As some of you may already know the Q2 release of RadGridView for WPF ships with a brand new “data engine” entirely based on LINQ. This means that all data operations including sorting, filtering, grouping, aggregating and paging will be pushed down to the IQueryProvider when RadGridView is bound to an IQueryable. For example if you are using LinqToSql, LinqToEntities or OpenAccess ORM all gird operations are executed on the SQL server using the magic of LINQ providers.
Staying on the cutting edge I decide to try out PLINQ (Parallel LINQ) and enable RadGridView to execute its data operations on all available CPU cores. PLINQ enables LINQ queries to be execute simultaneously on all cores using the new task parallel library that will be available in .NET 4. PLINQ is straight forward to use when you are constructing your queries in code, but this is not the case when you want to enable IQueryable over IParallelEnumerable. Unfortunately PLINQ did not provide built-in query provider, so I ended up implementing ParallelQuery class similar to EnumerableQuery for LINQ to Objects. This class internally rewrites the generated Expression Tree and proxies all calls to the ParallelEnumerable extension methods.
On the following screenshots you can see the CPU utilization before and after the PLINQ is used.
As you can see when PLINQ is taking place both cores are fully utilized. You can imagine what will happen when you have 4 or 8 cores.

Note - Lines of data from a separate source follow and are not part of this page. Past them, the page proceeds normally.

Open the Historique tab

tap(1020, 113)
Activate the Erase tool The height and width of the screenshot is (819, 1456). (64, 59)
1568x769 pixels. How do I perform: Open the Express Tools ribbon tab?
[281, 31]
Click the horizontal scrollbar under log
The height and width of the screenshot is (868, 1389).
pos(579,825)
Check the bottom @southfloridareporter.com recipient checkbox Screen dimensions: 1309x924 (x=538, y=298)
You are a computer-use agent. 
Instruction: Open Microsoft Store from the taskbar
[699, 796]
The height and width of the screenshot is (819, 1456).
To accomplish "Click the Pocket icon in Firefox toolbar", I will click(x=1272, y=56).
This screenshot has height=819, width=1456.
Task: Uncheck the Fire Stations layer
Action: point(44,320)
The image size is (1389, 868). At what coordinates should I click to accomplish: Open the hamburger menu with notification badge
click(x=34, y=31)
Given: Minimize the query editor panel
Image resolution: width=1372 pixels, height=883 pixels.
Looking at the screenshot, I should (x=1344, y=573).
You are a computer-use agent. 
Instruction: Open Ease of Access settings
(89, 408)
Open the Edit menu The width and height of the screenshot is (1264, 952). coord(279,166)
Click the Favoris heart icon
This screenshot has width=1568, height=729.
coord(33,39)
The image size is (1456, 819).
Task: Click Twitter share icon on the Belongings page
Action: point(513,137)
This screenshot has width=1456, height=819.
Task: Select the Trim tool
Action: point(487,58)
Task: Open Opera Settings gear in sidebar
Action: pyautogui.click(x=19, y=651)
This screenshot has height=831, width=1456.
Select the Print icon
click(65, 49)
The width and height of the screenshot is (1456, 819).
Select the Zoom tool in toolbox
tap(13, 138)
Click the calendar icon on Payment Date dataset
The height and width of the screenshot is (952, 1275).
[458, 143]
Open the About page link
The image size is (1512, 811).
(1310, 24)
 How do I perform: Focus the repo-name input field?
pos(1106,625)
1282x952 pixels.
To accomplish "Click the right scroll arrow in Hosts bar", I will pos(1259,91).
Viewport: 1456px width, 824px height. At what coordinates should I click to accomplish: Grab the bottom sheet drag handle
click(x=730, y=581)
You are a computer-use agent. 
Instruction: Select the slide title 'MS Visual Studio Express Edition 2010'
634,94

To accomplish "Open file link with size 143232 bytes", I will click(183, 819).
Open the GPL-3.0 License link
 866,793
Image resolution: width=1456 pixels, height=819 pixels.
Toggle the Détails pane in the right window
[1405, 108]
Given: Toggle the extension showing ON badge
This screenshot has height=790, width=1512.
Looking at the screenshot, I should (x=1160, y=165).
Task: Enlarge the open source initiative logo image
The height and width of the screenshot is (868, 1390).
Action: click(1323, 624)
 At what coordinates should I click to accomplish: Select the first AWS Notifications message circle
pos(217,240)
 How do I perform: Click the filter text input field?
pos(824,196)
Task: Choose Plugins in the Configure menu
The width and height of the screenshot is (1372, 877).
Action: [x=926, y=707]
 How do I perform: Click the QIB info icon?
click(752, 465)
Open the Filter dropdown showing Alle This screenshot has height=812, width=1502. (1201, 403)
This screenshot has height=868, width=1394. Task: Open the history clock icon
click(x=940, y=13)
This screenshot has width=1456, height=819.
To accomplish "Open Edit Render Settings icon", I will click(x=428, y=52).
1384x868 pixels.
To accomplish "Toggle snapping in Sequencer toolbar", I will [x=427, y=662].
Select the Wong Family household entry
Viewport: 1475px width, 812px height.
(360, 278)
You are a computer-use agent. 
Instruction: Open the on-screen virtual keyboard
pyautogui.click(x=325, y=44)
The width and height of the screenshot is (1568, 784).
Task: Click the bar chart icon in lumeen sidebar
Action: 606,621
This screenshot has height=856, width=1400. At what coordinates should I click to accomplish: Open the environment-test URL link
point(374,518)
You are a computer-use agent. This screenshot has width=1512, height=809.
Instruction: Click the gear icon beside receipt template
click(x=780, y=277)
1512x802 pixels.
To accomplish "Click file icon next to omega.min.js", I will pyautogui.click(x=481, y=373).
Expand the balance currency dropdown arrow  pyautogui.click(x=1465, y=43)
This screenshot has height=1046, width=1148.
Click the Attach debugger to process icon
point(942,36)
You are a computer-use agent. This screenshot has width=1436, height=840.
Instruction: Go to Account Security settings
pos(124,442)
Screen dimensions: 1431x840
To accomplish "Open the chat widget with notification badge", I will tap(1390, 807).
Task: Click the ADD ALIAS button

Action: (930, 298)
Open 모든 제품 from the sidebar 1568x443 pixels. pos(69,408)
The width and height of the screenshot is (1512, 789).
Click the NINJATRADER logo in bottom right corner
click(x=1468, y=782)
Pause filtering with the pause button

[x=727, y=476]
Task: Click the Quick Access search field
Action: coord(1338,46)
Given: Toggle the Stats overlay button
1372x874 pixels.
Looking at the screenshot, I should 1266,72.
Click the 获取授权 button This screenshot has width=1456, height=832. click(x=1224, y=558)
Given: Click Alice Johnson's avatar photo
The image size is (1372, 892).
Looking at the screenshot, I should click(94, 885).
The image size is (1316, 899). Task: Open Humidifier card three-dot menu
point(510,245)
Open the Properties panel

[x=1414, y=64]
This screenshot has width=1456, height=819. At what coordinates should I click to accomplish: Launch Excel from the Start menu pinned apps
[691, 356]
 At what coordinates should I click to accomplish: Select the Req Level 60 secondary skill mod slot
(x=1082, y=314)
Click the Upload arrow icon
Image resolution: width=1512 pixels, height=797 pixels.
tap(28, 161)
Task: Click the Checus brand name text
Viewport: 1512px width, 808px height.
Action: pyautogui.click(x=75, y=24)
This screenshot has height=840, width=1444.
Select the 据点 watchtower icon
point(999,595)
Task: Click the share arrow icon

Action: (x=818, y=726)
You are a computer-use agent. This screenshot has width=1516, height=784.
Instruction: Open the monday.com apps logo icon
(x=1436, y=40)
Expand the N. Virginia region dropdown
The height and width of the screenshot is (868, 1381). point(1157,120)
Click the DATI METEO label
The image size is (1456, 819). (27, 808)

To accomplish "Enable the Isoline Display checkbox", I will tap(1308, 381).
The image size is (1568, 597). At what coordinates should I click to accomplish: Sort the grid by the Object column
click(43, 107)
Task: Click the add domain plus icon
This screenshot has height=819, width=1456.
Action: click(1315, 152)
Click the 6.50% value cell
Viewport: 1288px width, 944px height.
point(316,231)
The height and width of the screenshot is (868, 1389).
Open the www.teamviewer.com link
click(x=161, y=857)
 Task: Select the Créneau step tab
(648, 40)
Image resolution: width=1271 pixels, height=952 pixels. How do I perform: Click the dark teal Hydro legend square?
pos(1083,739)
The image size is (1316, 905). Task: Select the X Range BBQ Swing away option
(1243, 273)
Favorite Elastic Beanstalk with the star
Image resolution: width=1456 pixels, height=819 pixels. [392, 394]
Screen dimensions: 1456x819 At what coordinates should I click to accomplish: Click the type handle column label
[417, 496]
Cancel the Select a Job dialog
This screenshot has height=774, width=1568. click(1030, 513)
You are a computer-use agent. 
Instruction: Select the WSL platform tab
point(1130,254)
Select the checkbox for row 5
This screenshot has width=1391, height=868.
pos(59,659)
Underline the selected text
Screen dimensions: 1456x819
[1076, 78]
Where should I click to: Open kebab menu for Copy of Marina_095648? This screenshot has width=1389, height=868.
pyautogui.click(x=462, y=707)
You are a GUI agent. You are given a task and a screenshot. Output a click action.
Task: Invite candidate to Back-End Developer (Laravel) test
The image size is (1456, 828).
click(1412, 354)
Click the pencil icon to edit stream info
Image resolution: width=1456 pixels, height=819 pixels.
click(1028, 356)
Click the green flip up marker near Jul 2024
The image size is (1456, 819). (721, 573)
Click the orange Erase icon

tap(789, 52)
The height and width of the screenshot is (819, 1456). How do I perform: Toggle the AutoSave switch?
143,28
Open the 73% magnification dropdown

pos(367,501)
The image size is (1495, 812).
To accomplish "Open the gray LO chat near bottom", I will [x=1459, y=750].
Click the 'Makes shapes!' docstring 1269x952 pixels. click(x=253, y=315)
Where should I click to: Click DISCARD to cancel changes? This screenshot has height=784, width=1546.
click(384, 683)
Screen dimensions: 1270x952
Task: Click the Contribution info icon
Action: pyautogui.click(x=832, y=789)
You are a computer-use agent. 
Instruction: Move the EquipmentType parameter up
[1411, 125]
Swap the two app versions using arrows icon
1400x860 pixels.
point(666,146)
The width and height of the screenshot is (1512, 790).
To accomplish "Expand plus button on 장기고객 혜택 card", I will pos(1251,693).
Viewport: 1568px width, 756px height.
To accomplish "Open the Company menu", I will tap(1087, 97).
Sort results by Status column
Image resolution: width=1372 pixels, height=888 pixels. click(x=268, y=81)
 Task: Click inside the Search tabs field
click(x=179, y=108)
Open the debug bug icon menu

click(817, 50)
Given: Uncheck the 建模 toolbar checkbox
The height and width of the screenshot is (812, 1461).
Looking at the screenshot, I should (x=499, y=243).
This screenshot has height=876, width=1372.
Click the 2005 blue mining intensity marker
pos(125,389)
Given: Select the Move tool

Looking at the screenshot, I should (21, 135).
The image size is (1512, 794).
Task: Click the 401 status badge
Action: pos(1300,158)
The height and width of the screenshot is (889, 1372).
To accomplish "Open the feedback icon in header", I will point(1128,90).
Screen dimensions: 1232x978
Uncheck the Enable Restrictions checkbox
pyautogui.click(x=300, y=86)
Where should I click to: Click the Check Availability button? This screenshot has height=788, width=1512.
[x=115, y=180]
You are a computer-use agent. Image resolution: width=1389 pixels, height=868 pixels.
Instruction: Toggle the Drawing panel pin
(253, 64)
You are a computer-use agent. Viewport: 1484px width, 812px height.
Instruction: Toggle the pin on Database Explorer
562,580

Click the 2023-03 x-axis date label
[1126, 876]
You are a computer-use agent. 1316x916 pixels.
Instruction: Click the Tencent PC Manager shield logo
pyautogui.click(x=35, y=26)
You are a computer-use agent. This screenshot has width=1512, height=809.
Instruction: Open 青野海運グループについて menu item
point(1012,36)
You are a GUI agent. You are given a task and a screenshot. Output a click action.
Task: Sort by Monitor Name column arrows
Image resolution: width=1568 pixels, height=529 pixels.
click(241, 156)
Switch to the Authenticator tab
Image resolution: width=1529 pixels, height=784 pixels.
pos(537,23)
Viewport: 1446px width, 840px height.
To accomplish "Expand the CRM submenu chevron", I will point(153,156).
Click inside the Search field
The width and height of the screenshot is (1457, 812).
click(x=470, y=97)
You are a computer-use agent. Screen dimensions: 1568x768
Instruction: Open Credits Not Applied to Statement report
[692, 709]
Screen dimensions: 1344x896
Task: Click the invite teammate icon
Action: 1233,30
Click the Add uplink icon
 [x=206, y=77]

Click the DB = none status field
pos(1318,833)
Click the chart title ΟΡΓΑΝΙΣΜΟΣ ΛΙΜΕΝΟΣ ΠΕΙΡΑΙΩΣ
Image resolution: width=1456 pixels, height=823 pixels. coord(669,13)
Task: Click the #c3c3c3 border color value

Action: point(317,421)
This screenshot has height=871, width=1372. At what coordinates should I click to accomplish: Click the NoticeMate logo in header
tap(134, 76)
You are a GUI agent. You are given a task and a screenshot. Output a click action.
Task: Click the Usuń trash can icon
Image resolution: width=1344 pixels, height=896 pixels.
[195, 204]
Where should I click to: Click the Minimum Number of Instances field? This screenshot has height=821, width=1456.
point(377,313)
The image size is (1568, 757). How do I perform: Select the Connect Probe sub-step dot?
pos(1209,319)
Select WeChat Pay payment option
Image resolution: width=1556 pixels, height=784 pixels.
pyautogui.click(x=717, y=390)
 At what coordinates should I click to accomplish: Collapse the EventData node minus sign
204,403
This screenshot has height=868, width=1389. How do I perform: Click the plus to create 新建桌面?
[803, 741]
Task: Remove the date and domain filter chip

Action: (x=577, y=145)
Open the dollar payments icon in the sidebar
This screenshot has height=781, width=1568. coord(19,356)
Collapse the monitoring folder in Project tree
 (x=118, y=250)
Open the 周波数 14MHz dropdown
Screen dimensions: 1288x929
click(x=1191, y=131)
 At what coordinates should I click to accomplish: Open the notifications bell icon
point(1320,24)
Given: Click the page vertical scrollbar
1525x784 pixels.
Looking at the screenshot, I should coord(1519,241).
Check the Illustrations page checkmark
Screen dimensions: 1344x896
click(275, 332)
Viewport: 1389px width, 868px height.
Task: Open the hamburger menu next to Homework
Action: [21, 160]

And all of this for free with a simple one line change you have to do before binding the RadGridView.
[Update: If you are wondering why the CPU is utilized at its maximum and the occupied RAM is almost 3GB you should know that these screenshots are taken when the RadGridView is bound to collection with 15,000,000 items. Yes you heard me right this is 15 million.]
You can download the sample source here
P.S. Did I mention that this “data engine” will going to used in our ASP.NET MVC Grid.